**Direction:** Rewrite all of the material below as a numbered list, leaving out any blank lines.

**Available records:**
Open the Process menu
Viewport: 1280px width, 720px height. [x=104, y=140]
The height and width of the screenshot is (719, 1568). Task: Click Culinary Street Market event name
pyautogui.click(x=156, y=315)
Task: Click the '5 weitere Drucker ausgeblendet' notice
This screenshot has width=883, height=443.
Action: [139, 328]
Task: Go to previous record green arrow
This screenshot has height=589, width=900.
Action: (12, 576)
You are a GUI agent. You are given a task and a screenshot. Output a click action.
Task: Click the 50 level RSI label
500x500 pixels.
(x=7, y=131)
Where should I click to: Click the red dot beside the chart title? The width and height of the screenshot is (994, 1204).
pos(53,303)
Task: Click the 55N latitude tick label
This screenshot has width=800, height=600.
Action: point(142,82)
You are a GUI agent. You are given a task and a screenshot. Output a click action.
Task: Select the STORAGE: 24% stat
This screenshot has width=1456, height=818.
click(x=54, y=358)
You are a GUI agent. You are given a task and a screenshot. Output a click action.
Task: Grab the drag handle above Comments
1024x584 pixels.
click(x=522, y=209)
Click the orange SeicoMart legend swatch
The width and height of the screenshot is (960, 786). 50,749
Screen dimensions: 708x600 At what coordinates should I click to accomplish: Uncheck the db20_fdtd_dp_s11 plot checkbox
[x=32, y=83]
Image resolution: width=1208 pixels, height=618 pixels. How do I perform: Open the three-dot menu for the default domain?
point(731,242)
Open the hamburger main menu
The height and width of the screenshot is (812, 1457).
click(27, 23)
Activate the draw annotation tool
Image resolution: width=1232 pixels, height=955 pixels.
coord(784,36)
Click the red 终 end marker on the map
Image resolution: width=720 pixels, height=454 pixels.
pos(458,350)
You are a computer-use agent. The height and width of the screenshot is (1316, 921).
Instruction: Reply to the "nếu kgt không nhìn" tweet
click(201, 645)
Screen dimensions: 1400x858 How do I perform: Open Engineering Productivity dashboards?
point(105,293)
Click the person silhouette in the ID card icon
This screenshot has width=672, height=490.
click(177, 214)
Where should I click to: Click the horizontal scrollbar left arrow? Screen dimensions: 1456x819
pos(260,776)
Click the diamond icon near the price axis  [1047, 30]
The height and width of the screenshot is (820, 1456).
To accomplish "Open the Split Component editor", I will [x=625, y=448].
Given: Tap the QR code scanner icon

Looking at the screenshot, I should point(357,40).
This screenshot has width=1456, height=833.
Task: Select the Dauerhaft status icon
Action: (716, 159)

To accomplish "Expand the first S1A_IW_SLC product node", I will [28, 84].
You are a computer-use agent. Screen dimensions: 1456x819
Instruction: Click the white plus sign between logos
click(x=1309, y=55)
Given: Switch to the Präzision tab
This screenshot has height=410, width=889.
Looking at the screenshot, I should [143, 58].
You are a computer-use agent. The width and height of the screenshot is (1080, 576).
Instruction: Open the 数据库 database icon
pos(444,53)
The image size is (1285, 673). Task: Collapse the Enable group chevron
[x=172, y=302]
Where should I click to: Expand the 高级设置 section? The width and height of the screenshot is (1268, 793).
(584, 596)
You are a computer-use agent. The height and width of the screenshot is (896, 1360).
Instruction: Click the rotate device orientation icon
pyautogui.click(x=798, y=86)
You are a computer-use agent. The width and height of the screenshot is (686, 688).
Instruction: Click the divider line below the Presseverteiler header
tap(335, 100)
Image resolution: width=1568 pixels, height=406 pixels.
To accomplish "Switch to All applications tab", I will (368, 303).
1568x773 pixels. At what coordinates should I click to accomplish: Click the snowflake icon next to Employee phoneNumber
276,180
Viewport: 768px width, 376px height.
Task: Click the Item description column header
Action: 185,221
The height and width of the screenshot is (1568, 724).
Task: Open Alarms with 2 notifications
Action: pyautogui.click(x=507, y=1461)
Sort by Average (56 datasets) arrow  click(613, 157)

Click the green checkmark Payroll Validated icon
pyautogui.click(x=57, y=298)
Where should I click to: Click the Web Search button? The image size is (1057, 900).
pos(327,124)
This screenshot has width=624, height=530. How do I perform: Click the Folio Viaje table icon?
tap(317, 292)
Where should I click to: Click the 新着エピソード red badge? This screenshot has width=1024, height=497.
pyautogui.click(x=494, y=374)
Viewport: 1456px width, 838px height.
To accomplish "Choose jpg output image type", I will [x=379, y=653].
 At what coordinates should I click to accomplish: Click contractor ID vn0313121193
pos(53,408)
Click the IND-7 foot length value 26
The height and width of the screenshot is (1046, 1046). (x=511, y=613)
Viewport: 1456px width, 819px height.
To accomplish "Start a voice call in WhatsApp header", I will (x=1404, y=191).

**Task output:**
1. Open the Process menu
2. Viewport: 1280px width, 720px height. [x=104, y=140]
3. The height and width of the screenshot is (719, 1568). Task: Click Culinary Street Market event name
4. pyautogui.click(x=156, y=315)
5. Task: Click the '5 weitere Drucker ausgeblendet' notice
6. This screenshot has width=883, height=443.
7. Action: [139, 328]
8. Task: Go to previous record green arrow
9. This screenshot has height=589, width=900.
10. Action: (12, 576)
11. You are a GUI agent. You are given a task and a screenshot. Output a click action.
12. Task: Click the 50 level RSI label
13. 500x500 pixels.
14. (x=7, y=131)
15. Where should I click to: Click the red dot beside the chart title? The width and height of the screenshot is (994, 1204).
16. pos(53,303)
17. Task: Click the 55N latitude tick label
18. This screenshot has width=800, height=600.
19. Action: point(142,82)
20. You are a GUI agent. You are given a task and a screenshot. Output a click action.
21. Task: Select the STORAGE: 24% stat
22. This screenshot has width=1456, height=818.
23. click(x=54, y=358)
24. You are a GUI agent. You are given a task and a screenshot. Output a click action.
25. Task: Grab the drag handle above Comments
26. 1024x584 pixels.
27. click(x=522, y=209)
28. Click the orange SeicoMart legend swatch
29. The width and height of the screenshot is (960, 786). 50,749
30. Screen dimensions: 708x600 At what coordinates should I click to accomplish: Uncheck the db20_fdtd_dp_s11 plot checkbox
31. [x=32, y=83]
32. Image resolution: width=1208 pixels, height=618 pixels. How do I perform: Open the three-dot menu for the default domain?
33. point(731,242)
34. Open the hamburger main menu
35. The height and width of the screenshot is (812, 1457).
36. click(27, 23)
37. Activate the draw annotation tool
38. Image resolution: width=1232 pixels, height=955 pixels.
39. coord(784,36)
40. Click the red 终 end marker on the map
41. Image resolution: width=720 pixels, height=454 pixels.
42. pos(458,350)
43. You are a computer-use agent. The height and width of the screenshot is (1316, 921).
44. Instruction: Reply to the "nếu kgt không nhìn" tweet
45. click(201, 645)
46. Screen dimensions: 1400x858 How do I perform: Open Engineering Productivity dashboards?
47. point(105,293)
48. Click the person silhouette in the ID card icon
49. This screenshot has width=672, height=490.
50. click(177, 214)
51. Where should I click to: Click the horizontal scrollbar left arrow? Screen dimensions: 1456x819
52. pos(260,776)
53. Click the diamond icon near the price axis  [1047, 30]
54. The height and width of the screenshot is (820, 1456).
55. To accomplish "Open the Split Component editor", I will [x=625, y=448].
56. Given: Tap the QR code scanner icon
57. Looking at the screenshot, I should point(357,40).
58. This screenshot has width=1456, height=833.
59. Task: Select the Dauerhaft status icon
60. Action: (716, 159)
61. To accomplish "Expand the first S1A_IW_SLC product node", I will [28, 84].
62. You are a computer-use agent. Screen dimensions: 1456x819
63. Instruction: Click the white plus sign between logos
64. click(x=1309, y=55)
65. Given: Switch to the Präzision tab
66. This screenshot has height=410, width=889.
67. Looking at the screenshot, I should [143, 58].
68. You are a computer-use agent. The width and height of the screenshot is (1080, 576).
69. Instruction: Open the 数据库 database icon
70. pos(444,53)
71. The image size is (1285, 673). Task: Collapse the Enable group chevron
72. [x=172, y=302]
73. Where should I click to: Expand the 高级设置 section? The width and height of the screenshot is (1268, 793).
74. (584, 596)
75. You are a computer-use agent. The height and width of the screenshot is (896, 1360).
76. Instruction: Click the rotate device orientation icon
77. pyautogui.click(x=798, y=86)
78. You are a computer-use agent. The width and height of the screenshot is (686, 688).
79. Instruction: Click the divider line below the Presseverteiler header
80. tap(335, 100)
81. Image resolution: width=1568 pixels, height=406 pixels.
82. To accomplish "Switch to All applications tab", I will (368, 303).
83. 1568x773 pixels. At what coordinates should I click to accomplish: Click the snowflake icon next to Employee phoneNumber
84. 276,180
85. Viewport: 768px width, 376px height.
86. Task: Click the Item description column header
87. Action: 185,221
88. The height and width of the screenshot is (1568, 724).
89. Task: Open Alarms with 2 notifications
90. Action: pyautogui.click(x=507, y=1461)
91. Sort by Average (56 datasets) arrow  click(613, 157)
92. Click the green checkmark Payroll Validated icon
93. pyautogui.click(x=57, y=298)
94. Where should I click to: Click the Web Search button? The image size is (1057, 900).
95. pos(327,124)
96. This screenshot has width=624, height=530. How do I perform: Click the Folio Viaje table icon?
97. tap(317, 292)
98. Where should I click to: Click the 新着エピソード red badge? This screenshot has width=1024, height=497.
99. pyautogui.click(x=494, y=374)
100. Viewport: 1456px width, 838px height.
101. To accomplish "Choose jpg output image type", I will [x=379, y=653].
102.  At what coordinates should I click to accomplish: Click contractor ID vn0313121193
103. pos(53,408)
104. Click the IND-7 foot length value 26
105. The height and width of the screenshot is (1046, 1046). (x=511, y=613)
106. Viewport: 1456px width, 819px height.
107. To accomplish "Start a voice call in WhatsApp header", I will (x=1404, y=191).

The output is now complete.